++++ TEXT PROVIDED ++++

Apr 11, 2011
Buttoning down the business case
While the occurences of implementing large Enterprise Resourcing Planning (ERP) projects are reducing in some industries, the successful implementation of other technology projects, and ERP upgrades, is still one of the key issues that keep CIO’s – and sometimes the entire executive team – awake at night.
Technology projects have some unique challenges regardless of the solution being implemented – and often, the more sophisticated the solution is, the more challenging the implementation. Many of these problems echo the challenges faced by large ERP implementations over the past two decades – overruns in budget and time; expectations that are not met; benefits that are not achieved; unexpected costs and effort levels such as increased maintenance and support and downtime due to system failures. New systems can also change the way the organisation does business – changes that are either resisted completely – or result in inefficiencies despite assurances that these changes are aligned to ‘best practice’.
While the debate on how to define a successful implementation project is ongoing, Deloitte has found that an approach based on a clear business case – the cost / benefit analysis – works best. The business case is the foundation of a successful project of any nature and should be carefully and diligently compiled before the project is approved. A sound business case will provide the tool against which the degree of success or failure of the project can be measured. In essence – if expected benefits are not achieved, the project has failed and / or – if projected costs (and here we include project duration – as this has its own costs attached) are exceeded to an extent where the benefits are no longer viable – the project has failed.

++++

■ **WHAT IS EXPECTED**:
Reproduce word for word the stretch of the business case article from "Technology projects have" through "to ‘best practice’.".

++++ PROVIDED DATA ++++

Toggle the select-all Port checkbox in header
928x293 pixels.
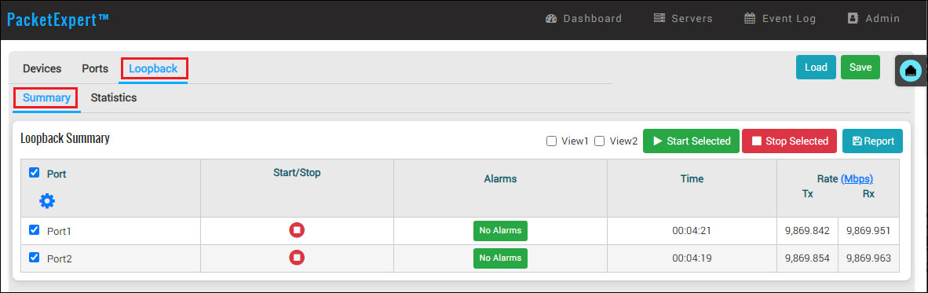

++++
++++ PROVIDED DATA ++++

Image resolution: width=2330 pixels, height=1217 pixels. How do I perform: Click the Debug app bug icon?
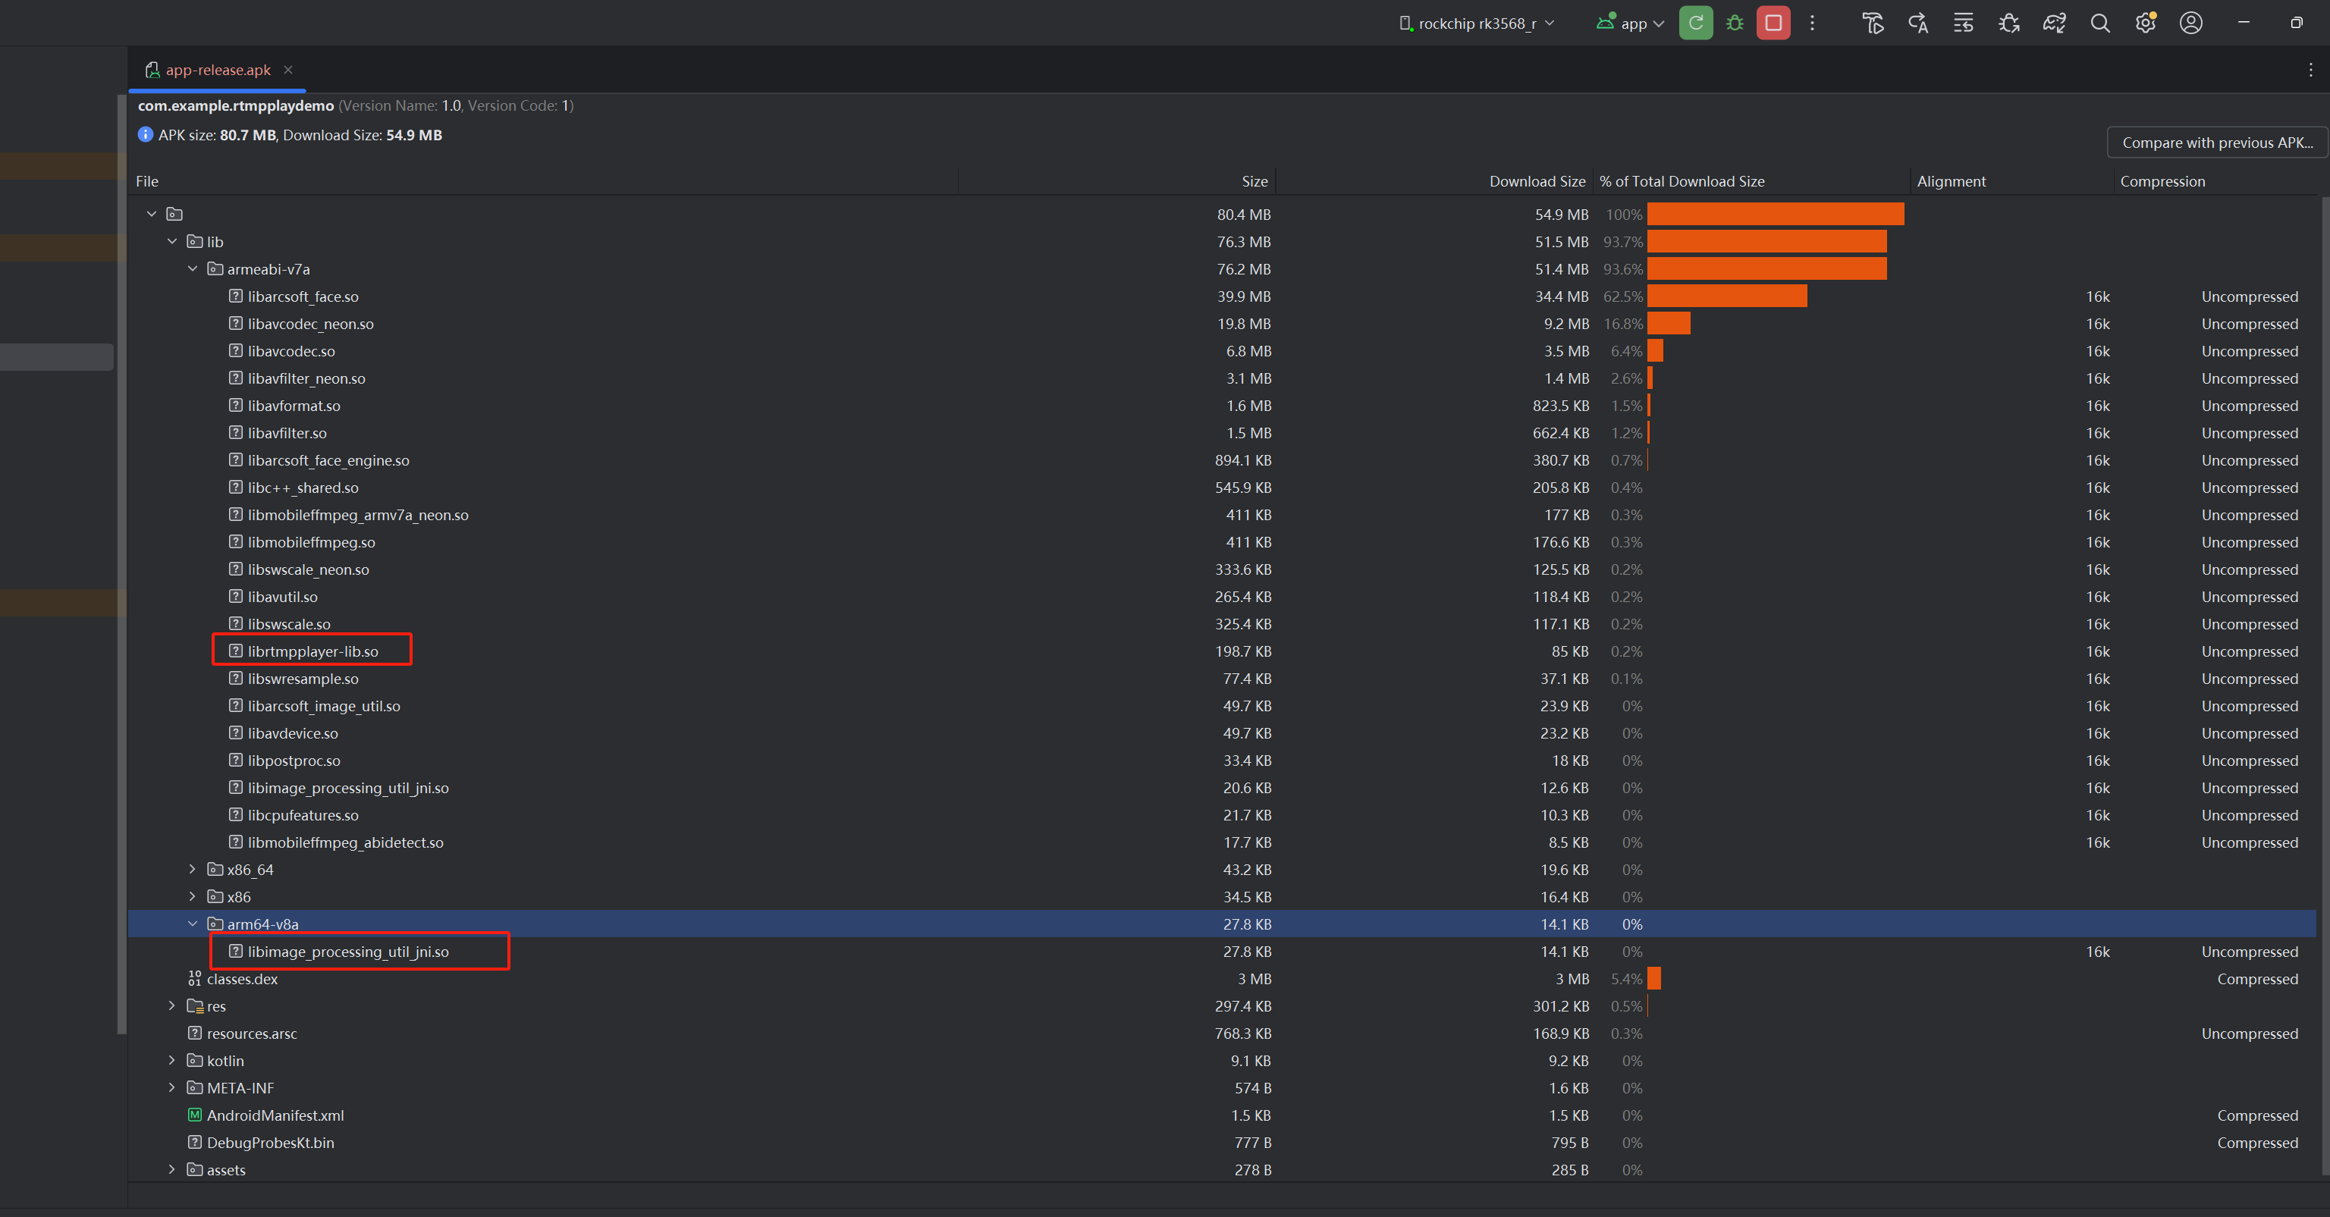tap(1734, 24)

++++

■ **ANSWER FOR THE TASK**:
Technology projects have some unique challenges regardless of the solution being implemented – and often, the more sophisticated the solution is, the more challenging the implementation. Many of these problems echo the challenges faced by large ERP implementations over the past two decades – overruns in budget and time; expectations that are not met; benefits that are not achieved; unexpected costs and effort levels such as increased maintenance and support and downtime due to system failures. New systems can also change the way the organisation does business – changes that are either resisted completely – or result in inefficiencies despite assurances that these changes are aligned to ‘best practice’.